**Your instructions**
Quote the listing from the line containing "Given: Click the SchedulerFactory" through the line containing "Click the M", including both of those lines.

**Material for this task**

* * * * *

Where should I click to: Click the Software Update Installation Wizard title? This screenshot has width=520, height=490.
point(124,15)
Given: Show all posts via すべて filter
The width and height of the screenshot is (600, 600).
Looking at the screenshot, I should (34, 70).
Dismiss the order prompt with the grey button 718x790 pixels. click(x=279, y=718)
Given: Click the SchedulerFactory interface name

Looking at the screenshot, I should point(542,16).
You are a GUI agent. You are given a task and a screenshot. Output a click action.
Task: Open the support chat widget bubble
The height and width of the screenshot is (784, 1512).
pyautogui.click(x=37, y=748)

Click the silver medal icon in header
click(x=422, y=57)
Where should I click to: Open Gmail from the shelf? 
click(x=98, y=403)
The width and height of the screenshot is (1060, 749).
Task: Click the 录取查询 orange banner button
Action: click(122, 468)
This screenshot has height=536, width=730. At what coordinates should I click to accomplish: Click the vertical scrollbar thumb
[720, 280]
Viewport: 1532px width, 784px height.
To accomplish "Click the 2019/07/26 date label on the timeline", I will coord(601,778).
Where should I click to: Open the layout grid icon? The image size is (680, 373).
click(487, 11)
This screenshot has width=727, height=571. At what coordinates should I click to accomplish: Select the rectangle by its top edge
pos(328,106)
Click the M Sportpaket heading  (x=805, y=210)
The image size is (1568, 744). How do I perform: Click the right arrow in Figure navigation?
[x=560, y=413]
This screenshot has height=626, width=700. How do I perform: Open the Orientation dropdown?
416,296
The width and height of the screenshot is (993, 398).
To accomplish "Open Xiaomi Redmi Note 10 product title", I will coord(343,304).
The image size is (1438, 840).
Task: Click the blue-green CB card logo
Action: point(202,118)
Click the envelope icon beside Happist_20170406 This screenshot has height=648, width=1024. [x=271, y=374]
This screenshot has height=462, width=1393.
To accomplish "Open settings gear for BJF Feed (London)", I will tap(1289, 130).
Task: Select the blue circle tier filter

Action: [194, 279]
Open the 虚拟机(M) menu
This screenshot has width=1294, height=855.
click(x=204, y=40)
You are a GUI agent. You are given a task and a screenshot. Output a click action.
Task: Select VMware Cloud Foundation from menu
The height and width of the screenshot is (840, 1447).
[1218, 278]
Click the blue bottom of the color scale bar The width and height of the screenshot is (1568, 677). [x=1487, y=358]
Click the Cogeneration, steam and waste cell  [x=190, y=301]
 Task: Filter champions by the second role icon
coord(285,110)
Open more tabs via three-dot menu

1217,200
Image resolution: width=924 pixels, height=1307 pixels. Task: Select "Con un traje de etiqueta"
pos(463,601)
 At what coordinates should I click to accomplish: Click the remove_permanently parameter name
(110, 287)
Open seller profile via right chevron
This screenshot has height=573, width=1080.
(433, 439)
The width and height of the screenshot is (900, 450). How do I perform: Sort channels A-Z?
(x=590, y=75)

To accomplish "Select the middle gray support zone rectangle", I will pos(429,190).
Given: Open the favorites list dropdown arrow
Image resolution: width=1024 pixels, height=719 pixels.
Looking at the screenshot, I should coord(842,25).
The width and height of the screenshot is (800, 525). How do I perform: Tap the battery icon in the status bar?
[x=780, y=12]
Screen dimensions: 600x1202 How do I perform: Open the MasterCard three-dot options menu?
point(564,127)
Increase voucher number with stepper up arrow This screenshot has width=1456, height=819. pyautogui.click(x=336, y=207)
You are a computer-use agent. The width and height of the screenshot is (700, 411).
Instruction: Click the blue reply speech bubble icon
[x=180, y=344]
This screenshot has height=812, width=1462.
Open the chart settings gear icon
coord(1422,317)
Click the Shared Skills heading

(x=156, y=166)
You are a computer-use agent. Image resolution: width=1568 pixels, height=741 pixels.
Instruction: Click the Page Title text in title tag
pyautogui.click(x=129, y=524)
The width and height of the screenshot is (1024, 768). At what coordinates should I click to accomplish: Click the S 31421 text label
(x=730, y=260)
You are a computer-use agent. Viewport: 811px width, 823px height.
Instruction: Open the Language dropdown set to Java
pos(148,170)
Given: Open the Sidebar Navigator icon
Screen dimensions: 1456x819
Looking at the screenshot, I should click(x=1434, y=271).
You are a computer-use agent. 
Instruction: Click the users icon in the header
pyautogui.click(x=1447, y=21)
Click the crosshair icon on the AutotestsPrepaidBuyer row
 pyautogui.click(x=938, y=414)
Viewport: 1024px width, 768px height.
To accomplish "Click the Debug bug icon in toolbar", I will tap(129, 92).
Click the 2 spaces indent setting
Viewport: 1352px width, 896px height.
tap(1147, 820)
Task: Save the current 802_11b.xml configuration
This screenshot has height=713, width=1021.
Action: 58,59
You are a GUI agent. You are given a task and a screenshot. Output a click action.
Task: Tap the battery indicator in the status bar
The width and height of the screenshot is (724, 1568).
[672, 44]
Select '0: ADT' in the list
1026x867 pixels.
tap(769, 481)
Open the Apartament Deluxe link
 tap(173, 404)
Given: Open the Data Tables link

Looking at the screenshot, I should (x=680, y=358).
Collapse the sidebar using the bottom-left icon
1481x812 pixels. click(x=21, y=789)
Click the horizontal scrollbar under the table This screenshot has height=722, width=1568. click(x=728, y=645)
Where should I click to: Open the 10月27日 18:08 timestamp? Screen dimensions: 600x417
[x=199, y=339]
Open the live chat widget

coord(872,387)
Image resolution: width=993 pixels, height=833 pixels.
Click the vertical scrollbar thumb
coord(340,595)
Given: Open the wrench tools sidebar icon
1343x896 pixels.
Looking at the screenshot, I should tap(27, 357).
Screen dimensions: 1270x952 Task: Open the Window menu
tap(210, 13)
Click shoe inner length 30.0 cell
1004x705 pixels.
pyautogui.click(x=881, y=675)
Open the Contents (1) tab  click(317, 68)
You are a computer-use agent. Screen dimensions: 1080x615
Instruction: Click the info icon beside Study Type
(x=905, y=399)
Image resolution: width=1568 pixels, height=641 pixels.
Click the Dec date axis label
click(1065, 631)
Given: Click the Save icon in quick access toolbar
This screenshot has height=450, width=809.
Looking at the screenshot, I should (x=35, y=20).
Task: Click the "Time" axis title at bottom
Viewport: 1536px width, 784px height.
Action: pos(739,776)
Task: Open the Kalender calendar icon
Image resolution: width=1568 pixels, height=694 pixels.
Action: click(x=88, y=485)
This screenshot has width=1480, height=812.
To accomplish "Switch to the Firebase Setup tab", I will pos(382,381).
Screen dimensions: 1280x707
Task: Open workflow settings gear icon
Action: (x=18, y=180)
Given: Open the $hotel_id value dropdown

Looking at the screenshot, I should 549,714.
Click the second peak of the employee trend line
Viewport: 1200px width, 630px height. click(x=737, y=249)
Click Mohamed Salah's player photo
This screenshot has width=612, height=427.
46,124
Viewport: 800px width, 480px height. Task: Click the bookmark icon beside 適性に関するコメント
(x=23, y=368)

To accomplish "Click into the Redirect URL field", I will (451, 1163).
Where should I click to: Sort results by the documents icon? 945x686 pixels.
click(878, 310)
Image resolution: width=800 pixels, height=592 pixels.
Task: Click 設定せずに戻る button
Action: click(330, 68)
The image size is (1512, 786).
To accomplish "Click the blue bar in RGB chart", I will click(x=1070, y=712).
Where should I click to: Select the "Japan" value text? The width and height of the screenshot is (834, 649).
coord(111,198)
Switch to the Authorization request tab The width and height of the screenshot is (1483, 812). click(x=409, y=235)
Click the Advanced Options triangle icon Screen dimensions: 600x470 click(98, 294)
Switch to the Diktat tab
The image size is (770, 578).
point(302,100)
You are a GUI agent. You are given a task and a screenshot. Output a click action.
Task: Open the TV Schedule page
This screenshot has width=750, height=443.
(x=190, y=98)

* * * * *

**Exercise output**
Given: Click the SchedulerFactory interface name

Looking at the screenshot, I should point(542,16).
You are a GUI agent. You are given a task and a screenshot. Output a click action.
Task: Open the support chat widget bubble
The height and width of the screenshot is (784, 1512).
pyautogui.click(x=37, y=748)

Click the silver medal icon in header
click(x=422, y=57)
Where should I click to: Open Gmail from the shelf? 
click(x=98, y=403)
The width and height of the screenshot is (1060, 749).
Task: Click the 录取查询 orange banner button
Action: click(122, 468)
This screenshot has height=536, width=730. At what coordinates should I click to accomplish: Click the vertical scrollbar thumb
[720, 280]
Viewport: 1532px width, 784px height.
To accomplish "Click the 2019/07/26 date label on the timeline", I will coord(601,778).
Where should I click to: Open the layout grid icon? The image size is (680, 373).
click(487, 11)
This screenshot has width=727, height=571. At what coordinates should I click to accomplish: Select the rectangle by its top edge
pos(328,106)
Click the M Sportpaket heading  (x=805, y=210)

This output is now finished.